En séjour en République Démocratique du Congo dans le cadre des festivités marquant le 50ᵉ anniversaire du célèbre combat du siècle entre Mohammed Ali et George Foreman, la légende mondiale de la boxe, Mike Tyson,
s’est rendu au Mémorial du Génocost, un lieu de mémoire érigé en hommage aux millions de victimes du génocide congolais.
Dans une atmosphère de recueillement et de respect, Mike Tyson a observé un moment de silence devant les symboles de la douleur et de la résilience du peuple congolais.
Son geste, à la fois simple et puissant, témoigne de sa solidarité avec les familles des victimes et de son engagement à faire vivre la mémoire de l’histoire tragique du Congo.
Un message universel de mémoire et de justice
Au-delà du symbole sportif, cette visite revêt une dimension profondément humaine et universelle.

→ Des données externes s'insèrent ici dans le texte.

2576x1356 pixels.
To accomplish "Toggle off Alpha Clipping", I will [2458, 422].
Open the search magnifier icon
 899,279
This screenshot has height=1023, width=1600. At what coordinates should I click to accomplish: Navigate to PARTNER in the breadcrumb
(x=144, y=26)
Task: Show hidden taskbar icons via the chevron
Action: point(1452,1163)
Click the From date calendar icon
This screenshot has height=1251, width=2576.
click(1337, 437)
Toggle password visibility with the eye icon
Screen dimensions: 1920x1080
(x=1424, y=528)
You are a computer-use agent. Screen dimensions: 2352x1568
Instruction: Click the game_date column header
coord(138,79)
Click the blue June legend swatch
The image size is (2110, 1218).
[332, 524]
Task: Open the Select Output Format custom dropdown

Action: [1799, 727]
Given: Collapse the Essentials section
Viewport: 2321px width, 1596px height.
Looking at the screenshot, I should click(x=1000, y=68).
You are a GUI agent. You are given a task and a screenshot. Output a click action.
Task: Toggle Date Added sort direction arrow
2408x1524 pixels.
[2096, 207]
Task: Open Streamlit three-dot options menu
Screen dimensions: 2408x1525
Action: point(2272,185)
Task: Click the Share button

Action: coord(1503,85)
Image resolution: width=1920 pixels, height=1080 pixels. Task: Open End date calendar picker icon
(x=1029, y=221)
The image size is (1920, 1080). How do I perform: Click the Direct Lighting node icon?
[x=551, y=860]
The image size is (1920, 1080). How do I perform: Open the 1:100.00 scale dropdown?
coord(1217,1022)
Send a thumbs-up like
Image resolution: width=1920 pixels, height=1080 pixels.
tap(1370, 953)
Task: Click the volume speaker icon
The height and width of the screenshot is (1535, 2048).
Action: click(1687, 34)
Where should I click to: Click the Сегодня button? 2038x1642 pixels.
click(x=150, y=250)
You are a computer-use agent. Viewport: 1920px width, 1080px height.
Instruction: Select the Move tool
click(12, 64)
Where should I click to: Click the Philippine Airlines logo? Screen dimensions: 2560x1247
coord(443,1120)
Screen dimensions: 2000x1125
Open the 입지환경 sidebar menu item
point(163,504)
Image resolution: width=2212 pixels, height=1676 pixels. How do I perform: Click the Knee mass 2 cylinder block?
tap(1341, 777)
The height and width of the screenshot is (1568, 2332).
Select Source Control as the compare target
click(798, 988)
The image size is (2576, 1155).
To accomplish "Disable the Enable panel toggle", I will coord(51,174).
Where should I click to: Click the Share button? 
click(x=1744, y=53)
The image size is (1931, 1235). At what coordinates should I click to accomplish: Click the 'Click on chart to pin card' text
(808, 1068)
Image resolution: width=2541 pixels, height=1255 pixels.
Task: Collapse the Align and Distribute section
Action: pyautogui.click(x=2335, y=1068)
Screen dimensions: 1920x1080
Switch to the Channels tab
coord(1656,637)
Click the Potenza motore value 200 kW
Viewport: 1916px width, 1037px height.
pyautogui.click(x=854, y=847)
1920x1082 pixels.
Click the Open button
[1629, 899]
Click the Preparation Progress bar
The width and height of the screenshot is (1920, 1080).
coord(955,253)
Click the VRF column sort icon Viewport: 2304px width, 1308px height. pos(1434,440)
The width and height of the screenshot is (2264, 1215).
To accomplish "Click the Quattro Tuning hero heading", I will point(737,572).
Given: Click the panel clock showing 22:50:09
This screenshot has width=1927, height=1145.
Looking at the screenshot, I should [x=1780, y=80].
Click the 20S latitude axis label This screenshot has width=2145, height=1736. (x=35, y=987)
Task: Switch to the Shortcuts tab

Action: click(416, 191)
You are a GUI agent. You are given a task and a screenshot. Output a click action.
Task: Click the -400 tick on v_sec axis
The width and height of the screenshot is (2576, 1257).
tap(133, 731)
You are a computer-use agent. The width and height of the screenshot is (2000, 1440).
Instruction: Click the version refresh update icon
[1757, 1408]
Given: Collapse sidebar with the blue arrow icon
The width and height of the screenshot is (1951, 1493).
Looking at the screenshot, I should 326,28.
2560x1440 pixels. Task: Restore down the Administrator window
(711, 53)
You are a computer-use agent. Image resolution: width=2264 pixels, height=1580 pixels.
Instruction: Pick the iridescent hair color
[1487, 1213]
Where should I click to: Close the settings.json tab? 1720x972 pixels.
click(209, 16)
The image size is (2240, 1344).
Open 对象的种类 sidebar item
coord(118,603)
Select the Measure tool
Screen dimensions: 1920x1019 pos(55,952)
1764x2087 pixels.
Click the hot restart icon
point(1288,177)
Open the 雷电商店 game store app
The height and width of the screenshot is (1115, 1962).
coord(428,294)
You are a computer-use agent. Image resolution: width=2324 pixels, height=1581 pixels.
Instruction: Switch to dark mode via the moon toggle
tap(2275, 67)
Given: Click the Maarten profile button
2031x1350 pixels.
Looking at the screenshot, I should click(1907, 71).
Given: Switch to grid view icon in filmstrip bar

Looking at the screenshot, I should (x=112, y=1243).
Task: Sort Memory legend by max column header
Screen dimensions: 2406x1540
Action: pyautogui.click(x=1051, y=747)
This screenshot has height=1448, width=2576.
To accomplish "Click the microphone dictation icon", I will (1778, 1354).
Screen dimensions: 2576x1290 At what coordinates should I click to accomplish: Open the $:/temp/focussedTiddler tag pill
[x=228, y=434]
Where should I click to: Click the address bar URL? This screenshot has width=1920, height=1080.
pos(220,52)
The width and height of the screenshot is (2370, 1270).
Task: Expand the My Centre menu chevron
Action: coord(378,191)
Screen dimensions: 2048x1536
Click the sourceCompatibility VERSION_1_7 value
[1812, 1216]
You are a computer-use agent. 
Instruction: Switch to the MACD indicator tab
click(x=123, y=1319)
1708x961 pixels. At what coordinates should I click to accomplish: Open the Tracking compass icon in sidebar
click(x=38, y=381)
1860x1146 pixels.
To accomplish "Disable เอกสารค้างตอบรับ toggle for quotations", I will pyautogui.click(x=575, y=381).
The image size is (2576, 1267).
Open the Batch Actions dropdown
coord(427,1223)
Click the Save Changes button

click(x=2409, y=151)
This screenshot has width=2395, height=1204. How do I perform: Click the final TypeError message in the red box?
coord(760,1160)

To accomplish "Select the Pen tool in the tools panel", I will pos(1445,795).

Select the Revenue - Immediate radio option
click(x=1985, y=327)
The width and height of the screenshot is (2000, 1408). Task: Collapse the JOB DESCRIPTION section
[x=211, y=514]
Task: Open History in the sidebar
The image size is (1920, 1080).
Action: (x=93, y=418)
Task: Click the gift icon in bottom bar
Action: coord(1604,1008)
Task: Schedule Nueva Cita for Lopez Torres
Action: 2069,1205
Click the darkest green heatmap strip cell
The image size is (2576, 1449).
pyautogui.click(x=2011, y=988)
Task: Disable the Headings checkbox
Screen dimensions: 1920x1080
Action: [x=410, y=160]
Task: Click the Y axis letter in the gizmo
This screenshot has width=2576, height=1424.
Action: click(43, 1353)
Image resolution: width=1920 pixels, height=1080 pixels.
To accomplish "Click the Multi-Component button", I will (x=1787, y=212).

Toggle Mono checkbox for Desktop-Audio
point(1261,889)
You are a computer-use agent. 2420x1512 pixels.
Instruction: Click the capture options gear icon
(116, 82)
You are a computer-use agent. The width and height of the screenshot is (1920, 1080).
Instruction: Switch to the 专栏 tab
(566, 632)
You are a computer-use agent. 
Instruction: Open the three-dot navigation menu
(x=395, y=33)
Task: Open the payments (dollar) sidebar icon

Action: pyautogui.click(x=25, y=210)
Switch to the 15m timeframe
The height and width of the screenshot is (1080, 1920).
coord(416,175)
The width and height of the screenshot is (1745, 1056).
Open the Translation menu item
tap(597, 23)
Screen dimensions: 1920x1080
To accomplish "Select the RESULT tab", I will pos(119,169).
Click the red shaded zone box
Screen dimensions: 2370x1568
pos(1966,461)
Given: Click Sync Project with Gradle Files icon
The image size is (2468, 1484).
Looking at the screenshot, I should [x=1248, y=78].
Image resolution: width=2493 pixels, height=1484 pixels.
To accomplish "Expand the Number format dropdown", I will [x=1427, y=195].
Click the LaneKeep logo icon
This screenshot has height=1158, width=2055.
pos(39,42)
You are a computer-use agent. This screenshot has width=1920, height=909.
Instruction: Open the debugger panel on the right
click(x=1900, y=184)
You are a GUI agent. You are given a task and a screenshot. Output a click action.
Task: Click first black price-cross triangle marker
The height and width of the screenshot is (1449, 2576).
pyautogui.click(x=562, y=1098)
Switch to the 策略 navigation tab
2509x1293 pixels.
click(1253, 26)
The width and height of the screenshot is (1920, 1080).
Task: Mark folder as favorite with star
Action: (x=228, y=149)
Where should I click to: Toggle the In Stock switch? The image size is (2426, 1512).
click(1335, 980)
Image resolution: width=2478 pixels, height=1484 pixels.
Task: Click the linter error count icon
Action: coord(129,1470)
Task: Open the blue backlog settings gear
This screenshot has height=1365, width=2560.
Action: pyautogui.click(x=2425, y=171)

En honorant la mémoire des victimes du Génocost, Mike Tyson rappelle au monde que la reconnaissance et la justice sont des étapes essentielles vers la guérison collective.
Ce moment de commémoration s’inscrit dans une période où la République Démocratique du Congo plaide avec force pour la reconnaissance internationale des crimes commis sur son sol, afin de restaurer la vérité historique et honorer la dignité des millions de vies perdues.
Un geste salué comme un acte de conscience mondiale
Le passage de Mike Tyson au Mémorial du Génocost a été salué comme un acte de mémoire et de conscience mondiale. Il symbolise la force du sport et de la notoriété internationale au service des causes humaines.
À travers ce geste, la légende américaine s’inscrit dans la lignée de ceux qui, par leur voix et leur influence, contribuent à éveiller les consciences et à soutenir les efforts de paix, de justice et de réconciliation en République Démocratique du Congo.
Une visite qui marque les esprits
Entre histoire, émotion et solidarité, cette visite restera comme l’un des moments marquants du séjour de Mike Tyson en RDC.
En se rendant au Mémorial du Génocost, l’ancien champion rappelle que le devoir de mémoire transcende les frontières et que la dignité humaine demeure un combat universel, un combat que, cette fois, le boxeur mène en dehors du ring.